Current configuration and state

Retrieve the current cluster configuration from the appliance:

appliance-cli get config -f body.config.cluster

Get the current cluster sync state of the appliance:

appliance-cli get debug/cluster/status

Cluster is configured with static topology sychronization:

appliance-cli get debug/cluster/status
{
"mode": "static"
}

Cluster is configured with dynamic topology sychronization:

appliance-cli get debug/cluster/status
{
"mode": "dynamic",
"peers": [
{
"address": "10.1.0.1:42003",
"last_sync_attempt": "2024-02-13T12:49:16.903700998Z",
"name:": "peer-name",
"status": "success",
}
]
}

When to enable dynamic topology sychronization?

We recommend to enable dynamic topology synchronization for CORE appliances. This way the configuration does not need to be updated when the topology changes for instance if a new SCION link is added.

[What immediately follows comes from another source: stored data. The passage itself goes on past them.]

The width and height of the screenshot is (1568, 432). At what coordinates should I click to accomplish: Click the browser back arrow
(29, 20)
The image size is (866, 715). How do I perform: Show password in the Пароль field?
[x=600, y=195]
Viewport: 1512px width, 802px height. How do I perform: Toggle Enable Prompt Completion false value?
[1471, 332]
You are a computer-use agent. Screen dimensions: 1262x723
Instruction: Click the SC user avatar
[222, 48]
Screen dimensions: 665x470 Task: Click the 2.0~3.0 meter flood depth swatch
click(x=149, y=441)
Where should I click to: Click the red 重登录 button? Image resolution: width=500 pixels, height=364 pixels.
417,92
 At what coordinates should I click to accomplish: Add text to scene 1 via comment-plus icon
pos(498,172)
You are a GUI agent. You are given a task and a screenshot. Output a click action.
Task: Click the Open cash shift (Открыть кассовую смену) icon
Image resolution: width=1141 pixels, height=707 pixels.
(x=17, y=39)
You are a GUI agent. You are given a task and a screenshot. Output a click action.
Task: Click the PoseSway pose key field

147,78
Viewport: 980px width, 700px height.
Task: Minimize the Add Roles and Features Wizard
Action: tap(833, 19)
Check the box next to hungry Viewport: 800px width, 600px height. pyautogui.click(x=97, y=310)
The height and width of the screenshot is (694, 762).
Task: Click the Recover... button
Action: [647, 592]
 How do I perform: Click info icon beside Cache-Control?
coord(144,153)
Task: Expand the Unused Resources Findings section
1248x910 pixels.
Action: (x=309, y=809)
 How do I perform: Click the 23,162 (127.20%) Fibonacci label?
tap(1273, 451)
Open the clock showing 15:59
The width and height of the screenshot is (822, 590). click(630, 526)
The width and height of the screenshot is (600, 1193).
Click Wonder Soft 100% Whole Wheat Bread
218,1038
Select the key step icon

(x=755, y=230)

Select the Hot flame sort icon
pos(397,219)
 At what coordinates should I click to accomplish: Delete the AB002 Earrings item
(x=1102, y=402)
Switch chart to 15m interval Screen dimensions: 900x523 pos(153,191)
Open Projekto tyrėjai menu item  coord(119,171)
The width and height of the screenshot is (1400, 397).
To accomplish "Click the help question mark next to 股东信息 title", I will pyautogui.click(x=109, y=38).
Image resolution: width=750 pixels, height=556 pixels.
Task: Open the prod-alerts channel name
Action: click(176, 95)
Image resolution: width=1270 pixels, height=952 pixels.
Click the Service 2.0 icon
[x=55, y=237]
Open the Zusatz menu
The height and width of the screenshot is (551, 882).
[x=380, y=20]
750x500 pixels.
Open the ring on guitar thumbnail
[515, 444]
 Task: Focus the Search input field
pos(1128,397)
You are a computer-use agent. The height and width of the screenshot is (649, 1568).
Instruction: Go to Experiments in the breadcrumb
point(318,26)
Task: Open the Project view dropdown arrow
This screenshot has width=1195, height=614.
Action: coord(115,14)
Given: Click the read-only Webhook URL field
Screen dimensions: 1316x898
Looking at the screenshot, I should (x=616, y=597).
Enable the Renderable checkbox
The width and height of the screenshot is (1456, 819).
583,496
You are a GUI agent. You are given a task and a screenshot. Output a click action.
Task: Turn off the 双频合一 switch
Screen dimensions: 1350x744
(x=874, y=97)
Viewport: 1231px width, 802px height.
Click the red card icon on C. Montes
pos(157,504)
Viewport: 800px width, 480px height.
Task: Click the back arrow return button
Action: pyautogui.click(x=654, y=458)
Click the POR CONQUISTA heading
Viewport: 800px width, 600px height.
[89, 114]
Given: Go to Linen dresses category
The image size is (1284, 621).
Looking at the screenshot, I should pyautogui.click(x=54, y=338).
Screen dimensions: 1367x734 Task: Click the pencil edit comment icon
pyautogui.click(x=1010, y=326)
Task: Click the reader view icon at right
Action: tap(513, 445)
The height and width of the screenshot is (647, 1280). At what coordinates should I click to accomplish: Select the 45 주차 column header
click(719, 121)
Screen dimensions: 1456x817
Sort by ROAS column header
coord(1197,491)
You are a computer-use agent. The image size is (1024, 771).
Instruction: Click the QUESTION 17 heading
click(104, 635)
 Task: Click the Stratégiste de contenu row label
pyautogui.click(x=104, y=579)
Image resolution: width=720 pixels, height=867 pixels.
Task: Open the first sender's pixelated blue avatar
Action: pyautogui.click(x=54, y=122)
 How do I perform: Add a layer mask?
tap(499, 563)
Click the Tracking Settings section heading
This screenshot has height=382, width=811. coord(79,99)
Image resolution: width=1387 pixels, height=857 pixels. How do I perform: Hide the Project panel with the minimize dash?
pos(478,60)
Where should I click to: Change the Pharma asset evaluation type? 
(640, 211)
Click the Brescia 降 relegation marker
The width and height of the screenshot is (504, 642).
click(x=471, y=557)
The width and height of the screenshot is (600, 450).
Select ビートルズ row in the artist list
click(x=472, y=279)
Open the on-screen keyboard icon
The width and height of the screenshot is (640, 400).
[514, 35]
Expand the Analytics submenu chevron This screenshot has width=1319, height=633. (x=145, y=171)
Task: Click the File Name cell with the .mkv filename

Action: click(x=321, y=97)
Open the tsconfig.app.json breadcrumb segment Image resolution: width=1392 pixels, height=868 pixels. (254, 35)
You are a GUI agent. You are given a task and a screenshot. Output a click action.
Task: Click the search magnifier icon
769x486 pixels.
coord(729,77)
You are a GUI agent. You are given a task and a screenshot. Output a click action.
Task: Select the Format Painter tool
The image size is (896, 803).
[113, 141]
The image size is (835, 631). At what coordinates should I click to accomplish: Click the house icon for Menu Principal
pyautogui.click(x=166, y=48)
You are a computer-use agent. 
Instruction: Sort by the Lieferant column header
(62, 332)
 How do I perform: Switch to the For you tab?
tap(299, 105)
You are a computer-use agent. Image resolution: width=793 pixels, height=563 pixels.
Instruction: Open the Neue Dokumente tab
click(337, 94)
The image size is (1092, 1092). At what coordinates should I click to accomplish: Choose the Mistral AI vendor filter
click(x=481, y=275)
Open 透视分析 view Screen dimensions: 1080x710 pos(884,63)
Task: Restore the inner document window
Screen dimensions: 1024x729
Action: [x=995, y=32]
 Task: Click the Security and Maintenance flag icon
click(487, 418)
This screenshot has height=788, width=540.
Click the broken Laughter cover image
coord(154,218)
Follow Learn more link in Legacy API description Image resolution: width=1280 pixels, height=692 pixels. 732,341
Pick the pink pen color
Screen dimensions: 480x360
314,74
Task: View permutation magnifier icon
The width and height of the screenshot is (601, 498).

On the other hand, we recommend to not enable dynamic topology synchronization for EDGE appliances.

Common problems

Static cluster config does not match the other appliances

Compare the scion and scion_tunneling configuration sections with the cluster configuration section of all other appliances in the cluster and make sure that the values match.

Example

Get the SCION section on EDGE:

appliance-cli get config -f body.config.scion

Get the SCION section of the cluster config on a peer EDGE. This assumes there is only one peer and one AS configured.

appliance-cli get config -f body.config.cluster.peers[0].scion.ases[0]

In the two outputs, the following values should match:

  • isd_as
  • shard_id
  • control.address
  • neighbors[].neighbor_isd_as
  • neighbors[].relationship
  • Neighbor interfaces
    • interface_id
    • scion_mtu
    • next_hop in the cluster config should match the router.internal_interface of the SCION config.

Get the IP-in-SCION tunneling endpoint on the EDGE:

appliance-cli get config -f body.config.scion_tunneling.endpoint

Get the IP-in-SCION tunneling endpoint of the cluster config on a peer EDGE. This assumes there is only one peer and one AS configured.

appliance-cli get config -f body.config.cluster.peers[0].scion_tunneling.endpoint

In the two outputs, all the values in the cluster endpoint configuration should match the values in the IP-in-SCION tunneling endpoint configuration.

Cluster synchronization fails

  1. Inspect docker service logs of the control service and look for the entry Fetch from network failed..., which helps to determine the underlying issue.
  2. If the issue is network related, make sure the network connectivity is working as expected using the Ping the underlay network for the destination mentioned in the logs. As well as MTU consistency across the path.
  3. In case of a parsing error, investigate why the other party is sending malformed objects.